Updated: Mar 18, 2020

Hands and knees, he tells me to touch my right elbow to my left knee. Not even close. Stretched out on the table, she asks me to pull my knees to my chest. It is those simple tasks that make me want to stop before I get started. There’s a bit more padding around the middle than I’m used to. And my back does not bend. I am not fragile, I am not broken. But my small muscles have shortened, dare I say atrophied. They cling to my lower back as if my very life depended on it. Do not underestimate the small of your back muscles. They are fierce, but my confidence is weak. I grapple with shedding the weight of my body, the pain it causes my back and the fear of starting over. All in the Same. Sharp. Breath.
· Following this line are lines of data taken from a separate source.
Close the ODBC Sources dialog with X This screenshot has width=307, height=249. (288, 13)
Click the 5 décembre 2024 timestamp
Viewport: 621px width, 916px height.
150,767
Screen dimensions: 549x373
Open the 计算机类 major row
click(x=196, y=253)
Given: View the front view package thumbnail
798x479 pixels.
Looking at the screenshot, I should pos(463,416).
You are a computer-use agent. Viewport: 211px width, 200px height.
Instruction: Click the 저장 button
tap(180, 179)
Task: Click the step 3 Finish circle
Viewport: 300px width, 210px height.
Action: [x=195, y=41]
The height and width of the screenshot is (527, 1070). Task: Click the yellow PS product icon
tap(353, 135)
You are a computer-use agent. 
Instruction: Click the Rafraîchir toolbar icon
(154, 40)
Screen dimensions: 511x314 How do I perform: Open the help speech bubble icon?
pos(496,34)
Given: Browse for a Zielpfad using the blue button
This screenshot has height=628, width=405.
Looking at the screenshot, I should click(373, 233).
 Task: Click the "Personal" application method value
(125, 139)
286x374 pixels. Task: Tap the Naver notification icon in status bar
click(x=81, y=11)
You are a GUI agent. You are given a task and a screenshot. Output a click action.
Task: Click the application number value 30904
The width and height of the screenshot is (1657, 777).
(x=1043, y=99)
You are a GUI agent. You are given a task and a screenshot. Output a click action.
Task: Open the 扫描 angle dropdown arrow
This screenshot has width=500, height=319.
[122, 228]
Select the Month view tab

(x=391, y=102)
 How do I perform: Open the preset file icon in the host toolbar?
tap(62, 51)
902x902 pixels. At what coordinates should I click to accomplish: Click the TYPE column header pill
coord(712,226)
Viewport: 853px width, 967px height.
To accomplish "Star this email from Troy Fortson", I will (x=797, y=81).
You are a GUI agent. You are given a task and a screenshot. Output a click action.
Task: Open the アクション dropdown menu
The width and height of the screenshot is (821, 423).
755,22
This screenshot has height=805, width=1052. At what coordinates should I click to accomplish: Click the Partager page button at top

When you fall off a horse, the adage is to get back in the saddle. Truly, you don’t want to wait. It was my experience that after falling off a horse, if you didn’t get back up, you might never ride again. So, even if it took someone hoisting you up, you got up. Then you went for X-Rays. When I broke my back, there was no standing at the climbing wall and putting my hands and feet up there. I could barely stand. I walked to the car, bent over. Everything felt wrong. You don’t get X-Rays before you saddle up or climb again.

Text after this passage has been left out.